(Task directions) Leaving out the pictures, return word for word the stretch of entries below from the line holding "Given: Click the bold Age label" through the line holding "This screenshot has width=1440, height=900.".

Data provided START

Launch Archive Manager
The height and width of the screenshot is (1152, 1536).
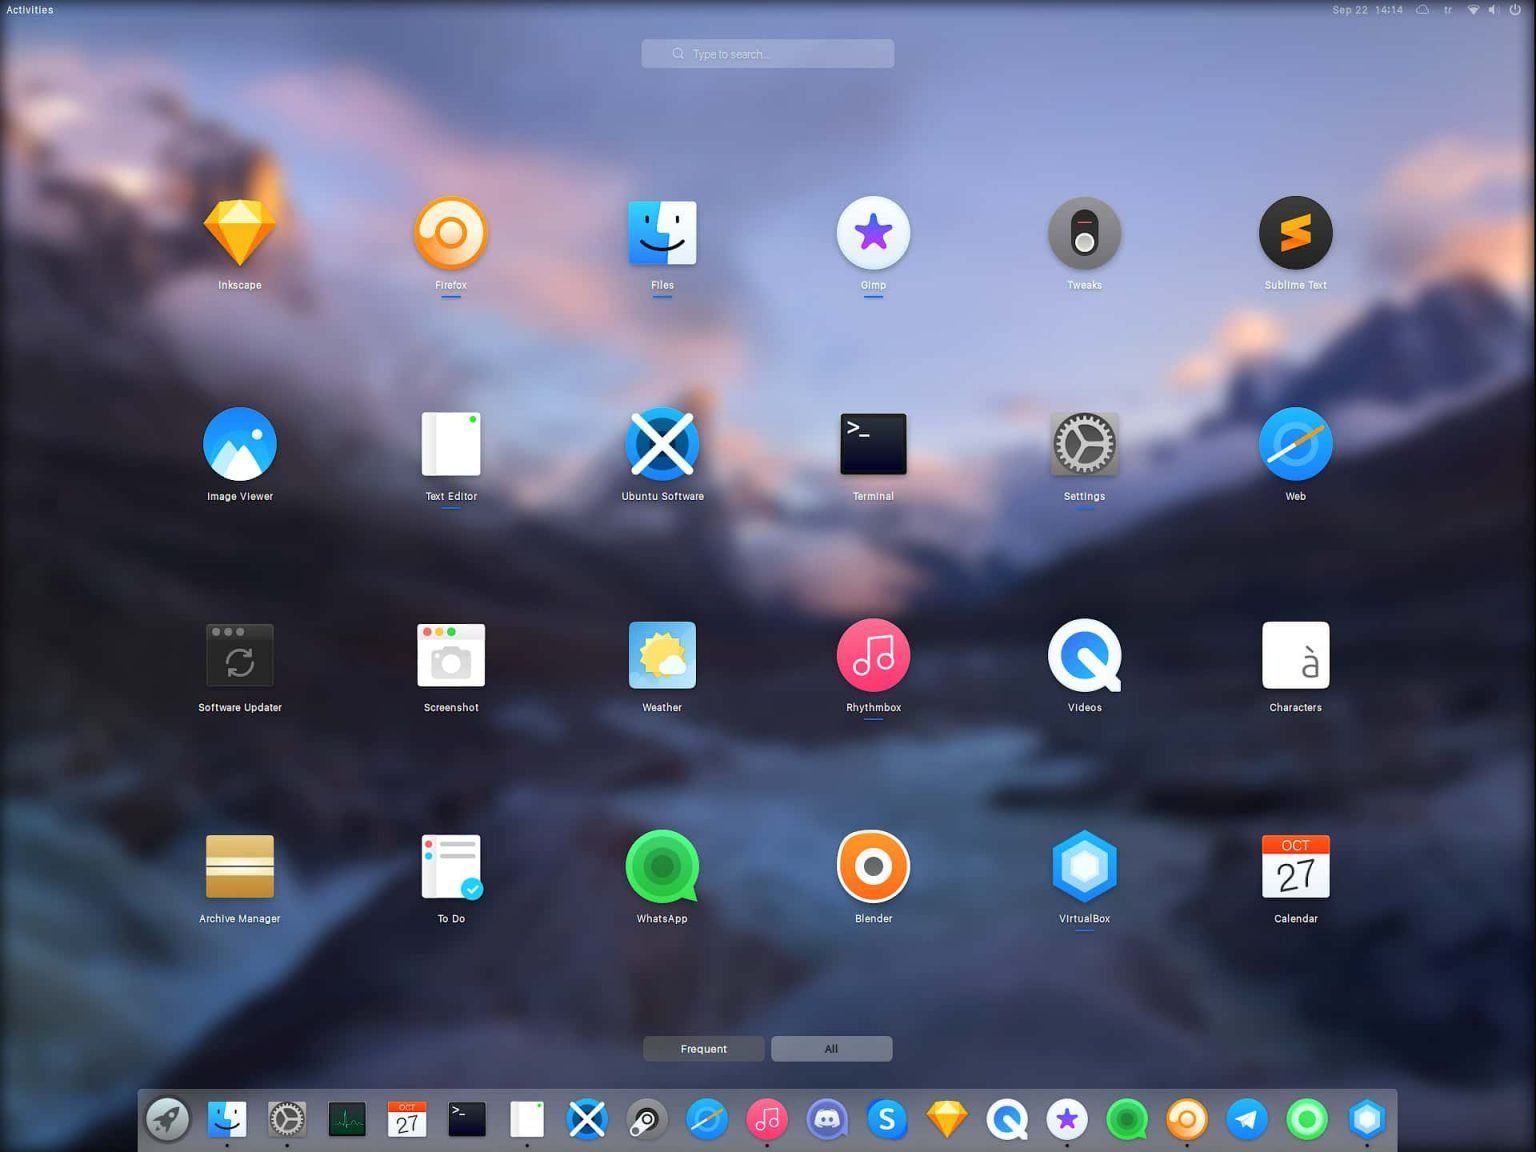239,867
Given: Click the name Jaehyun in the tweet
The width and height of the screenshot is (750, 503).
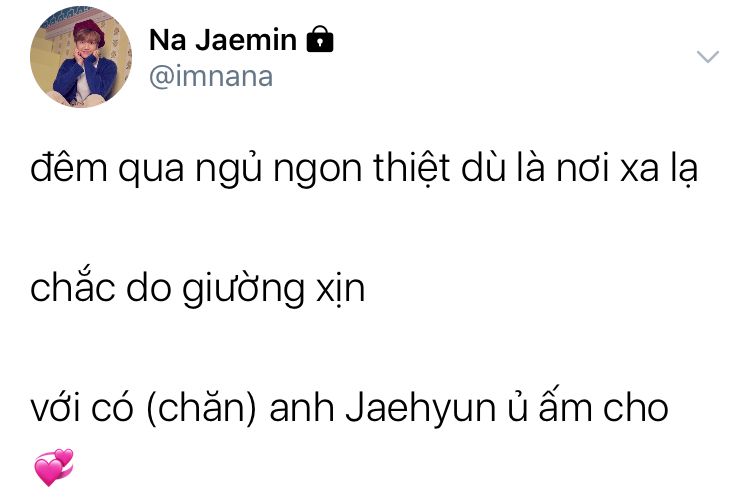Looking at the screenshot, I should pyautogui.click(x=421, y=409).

Data provided END
Data provided START

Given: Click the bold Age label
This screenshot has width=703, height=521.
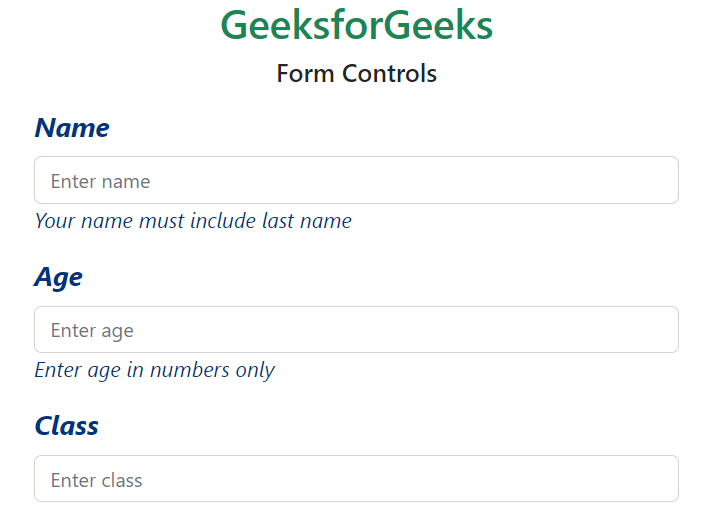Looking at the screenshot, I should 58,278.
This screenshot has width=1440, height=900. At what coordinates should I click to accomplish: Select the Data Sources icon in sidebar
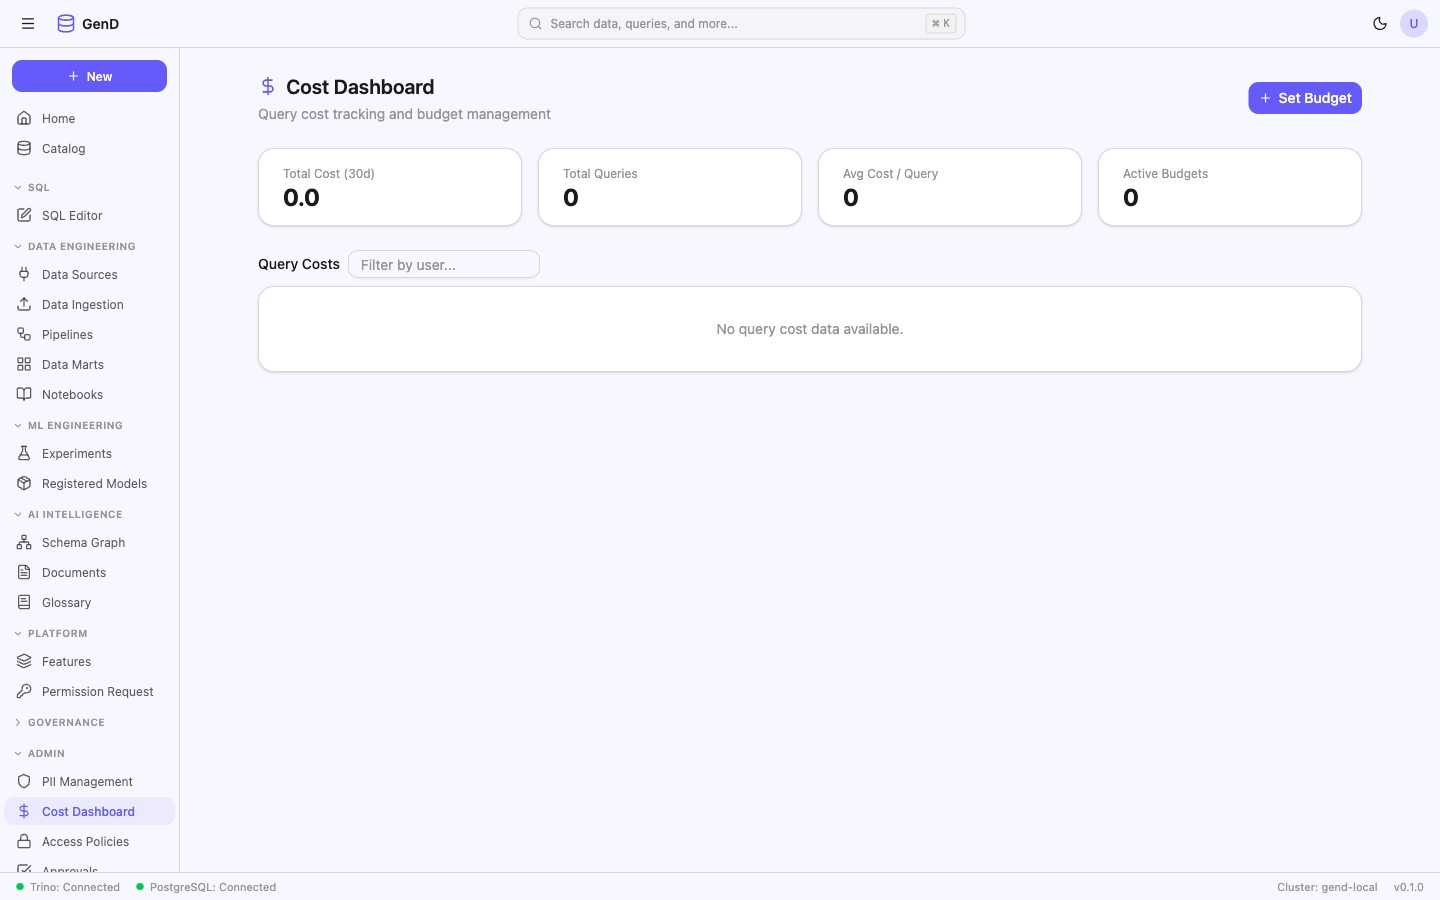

Data provided END

(Exercise answer)
Given: Click the bold Age label
This screenshot has width=703, height=521.
Looking at the screenshot, I should 58,278.
This screenshot has width=1440, height=900. At what coordinates should I click to accomplish: Select the Data Sources icon in sidebar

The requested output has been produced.